Taylor has since likened Lightfoot to a “bully” and said she wouldn’t speak to her until she apologizes.

“Who stands up to her? This is not the first time she did this to somebody. She does this all the time, and people let her get away with it,” Taylor has told the Sun-Times.

“It’s a ‘no.’ How many times do you keep letting a bully bully you? Clearly, this is bullying.”

Since that confrontation and the 25-24 vote to strip away from Lightfoot’s pandemic relief package that portion of the mayor’s ordinance that eliminates aldermanic control over sign permits, aldermen clearly smell political blood in the water.

In a letter to the mayor, 22 aldermen demanded that she “honor and consistently follow” Council rules of procedure, citing numerous occasions when Lightfoot made parliamentary rulings contradicting those rules.

Demands for the Council to hire its own legal counsel and its own parliamentarian are also gaining steam.

All that spells potential trouble when it comes to determining how $1.9 billion in federal coronavirus relief funds will be spent. That will be wrapped into Lightfoot’s unveiling of the 2022 city budget, which the mayor has moved to September — a month early.

In Round One of the 2019 mayoral election, Lightfoot finished first in a crowded field of 14 enticed by Emanuel’s decision to call it quits.

Lightfoot had languished in the single digits until Jan. 3, 2019, when the first round of federal charges were filed against Ald. Edward Burke (14th).

Preckwinkle’s mayoral campaign acknowledged that day she had received a $10,000 campaign contribution Burke allegedly muscled from a Burger King franchise owner. The Preckwinkle campaign said she knew nothing about the alleged shakedown and returned the contribution because it exceeded legal limits.

Preckwinkle tried desperately to distance herself from Burke — returning the money she raised at his house and using her position as Cook County Democratic Party chairwoman to strip Burke of his role as head of judicial slate-making.

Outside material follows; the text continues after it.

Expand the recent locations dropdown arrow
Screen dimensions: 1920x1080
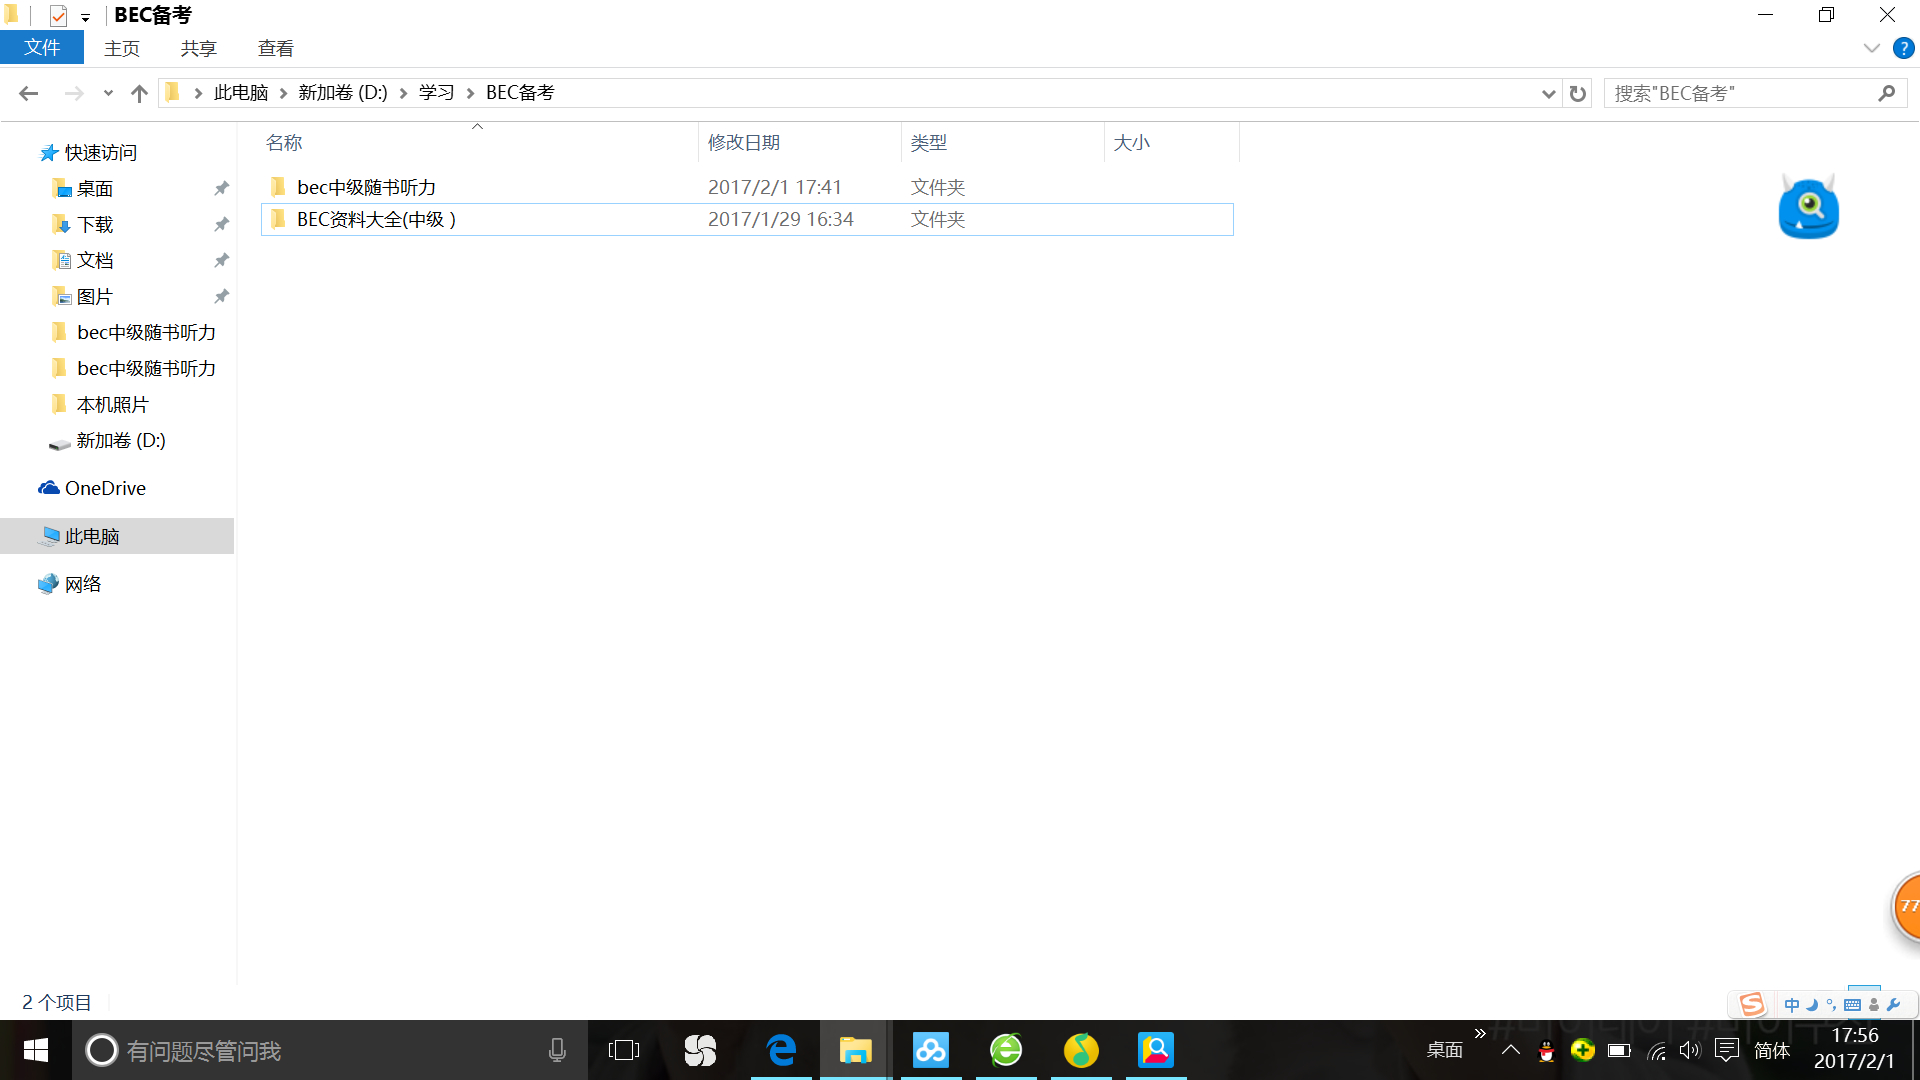(108, 93)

It didn’t work. In Round 2, Lightfoot swept all 50 wards.

This time around, the mayoral field is almost certain to be smaller — at least in part due to those soon-to-be-diminished mayoral powers.

Among the possible challengers are: former Chicago Public Schools CEO Arne Duncan; Ald. Roderick Sawyer (6th); Ald. Brian Hopkins (2nd); City Treasurer Melissa Conyears-Ervin; U.S. Rep. Mike Quigley (D-Ill.); CTU Vice President Stacy Davis Gates; and City Clerk Anna Valencia, now running for Illinois secretary of state.

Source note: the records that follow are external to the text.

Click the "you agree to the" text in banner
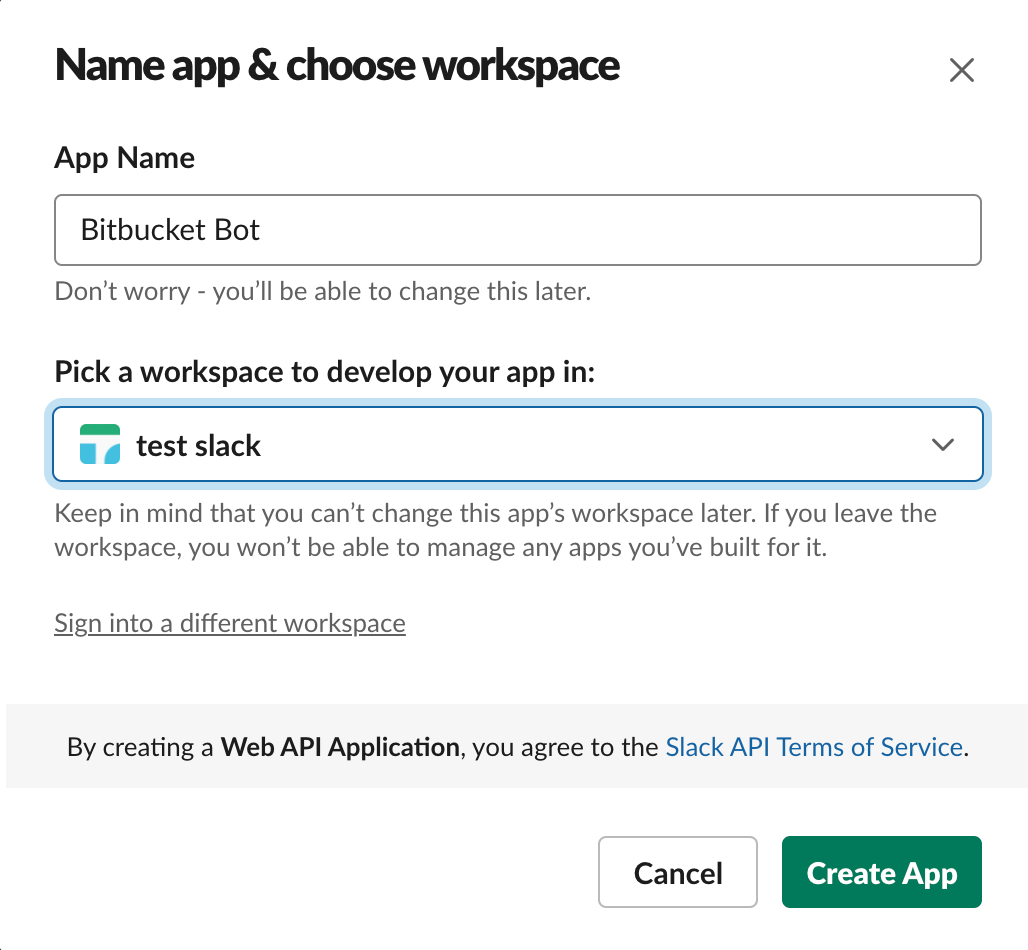 [x=565, y=747]
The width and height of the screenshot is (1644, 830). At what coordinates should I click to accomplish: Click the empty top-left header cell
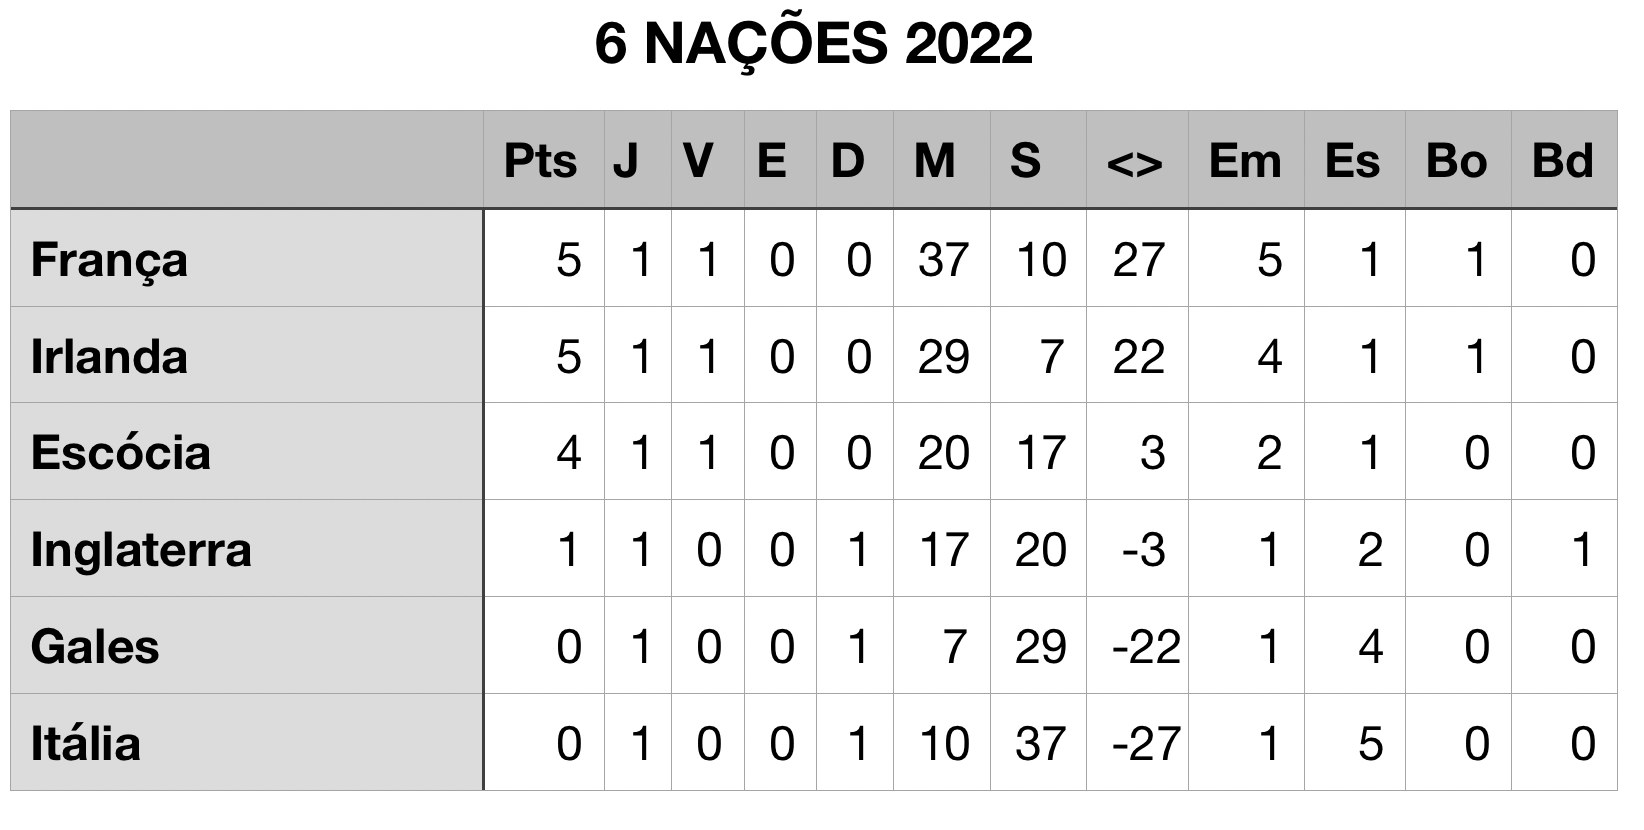click(247, 160)

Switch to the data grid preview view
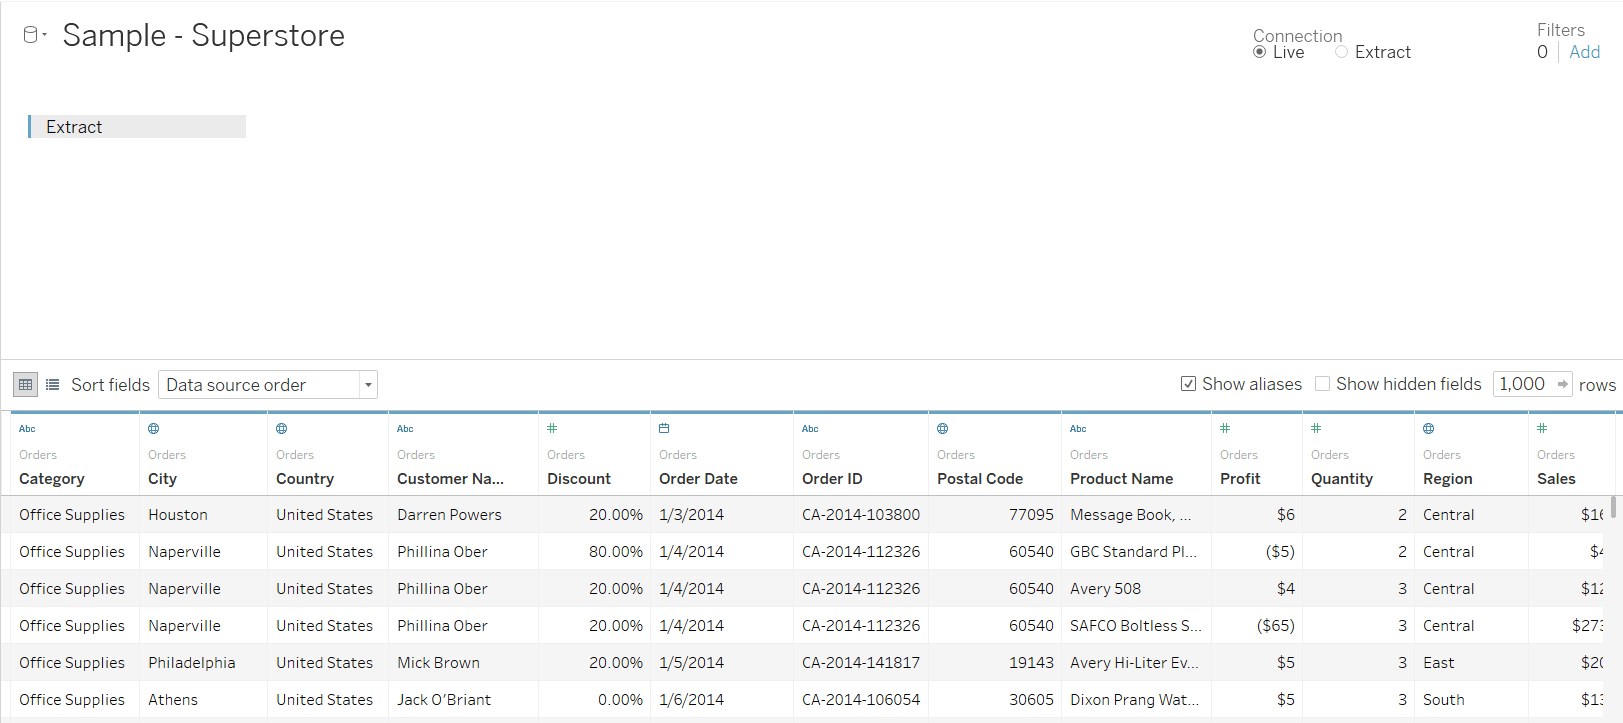(x=26, y=385)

“Mayor Lightfoot has been given the benefit of the doubt for a while because of COVID. As the city recovers, there’s gonna be a re-focusing on her ability to get public safety under control. To do the two things that people want: Keep them safe in their homes and reform the police so these shootings of particularly Black and Brown young people come to an end,” Giangreco said.

“It’s tough to pull off. This is not just a Chicago problem. … We’ll see it play out in mayor’s races all over the country. That trying to enact racial justice reforms in the face of a nationwide spike in homicides is really, really tough. It gets tougher if the structure of government ties the mayor’s hands.”